My Alphonso has since recovered nicely, proving it is indeed the resistant variety they said it was, and it has put out a ton of new, healthy growth where all of that had been.

I figure when it’s ready, given the size it is now, we will get a ton of mangoes. We just have to be patient.

And I just have to get all of the details right. Working on that.



“What will you do with your one wild and precious life?”
Friday April 12th 2019, 10:33 pm
Filed under: Friends,Mango tree,Wildlife

I sent Dani (the original instigator of the planting of my mango) a new picture of the tree and he sent me this article.

Who knew that Alphonso mangoes were helping to keep the last wild group of Asian lions in the world alive?



Well that worked
Monday April 08th 2019, 10:54 pm
Filed under: Family,Mango tree

I left the Sunbubble zipped and the Christmas lights and heater on while we flew to see my folks; Richard’s Rube Goldberged auto temp set-up on the lights no longer works, so those would just stay on, but the heater’s would turn it off above 74. I knew the humidity would rise a lot with nobody around to open the greenhouse door by day and I had no idea how hot it would actually get in there. But tropical trees don’t argue with heat, is all I could figure.
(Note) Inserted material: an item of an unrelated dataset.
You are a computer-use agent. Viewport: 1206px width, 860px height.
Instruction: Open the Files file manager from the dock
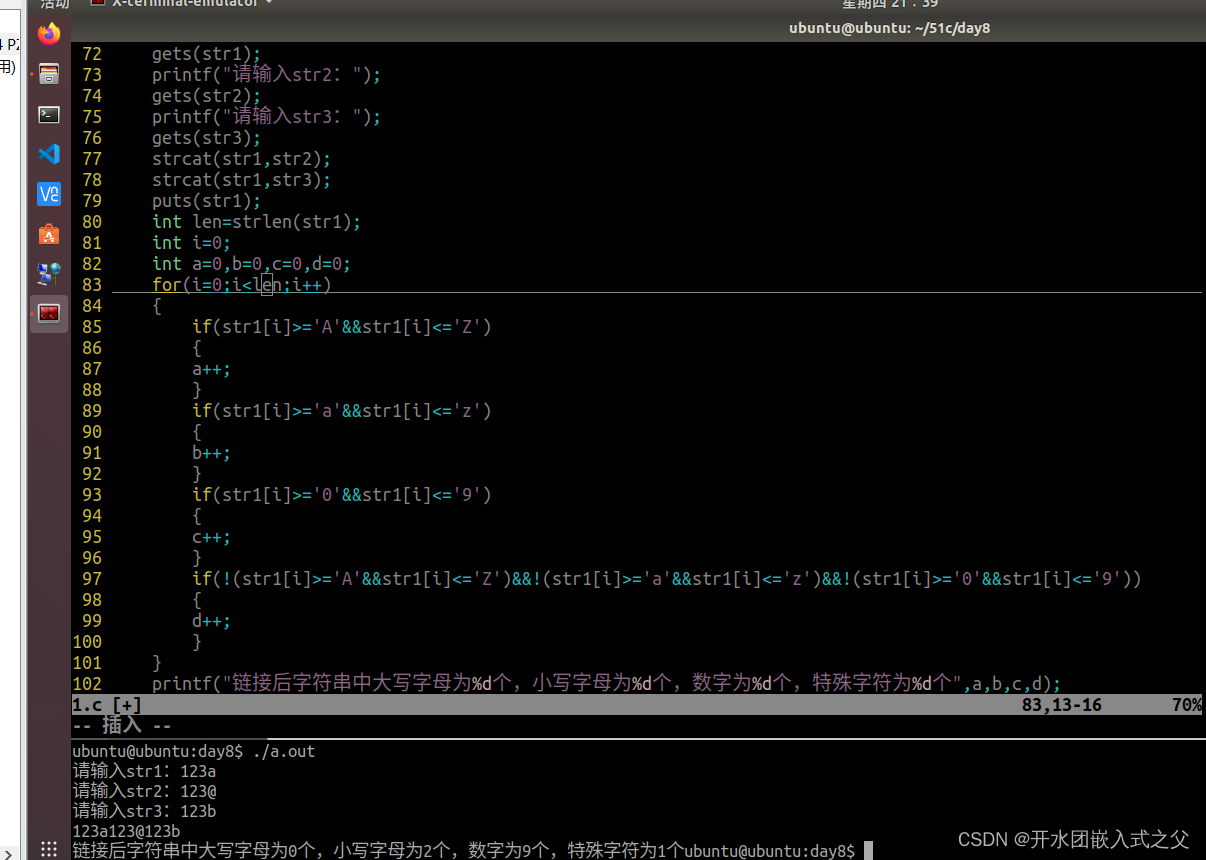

When we left it that way for five days over Thanksgiving we came home to black spots on the leaves and a graying and withering away of all new growth, taking away all chance of fruiting from what would have been. Alphonso mangoes do not like humidity. The fruits from last summer held on, though.

It’s warmer now than it was then and boy has it rained (with the irony of, not inside the plastic. I’ve had to water this one tree.)

I didn’t want another disease attack, now that I know my resistant variety is actually somewhat susceptible, but you do what you have to do, and besides, visiting my Dad was vastly more important.

All this in ten days. This is what the new growth looked like as of yesterday that had been just starting in several spots, like the first photo. All those small lower clusters of leaves did not exist yet when we left. New branches on a mango in flush can grow several inches a day, with the leaves reddish as they grow, then light green, then gradually dark and lush, and I knew that, but still, wow.

Heat and increasing sunlight with the season and plain good luck. And suddenly I have a much bigger tree.

As soon as these bud out and start fruiting, those uprights will start curving gracefully downward with the weight. And what would have fruited in November suddenly doesn’t matter.

We ate our first just-for-the-two-of-us mango yesterday, the third from the tree. It was like nothing I could describe and do it justice, but it was very very very good.

There is one last summer 2018 mango turning slowly yellow as this year makes its promises.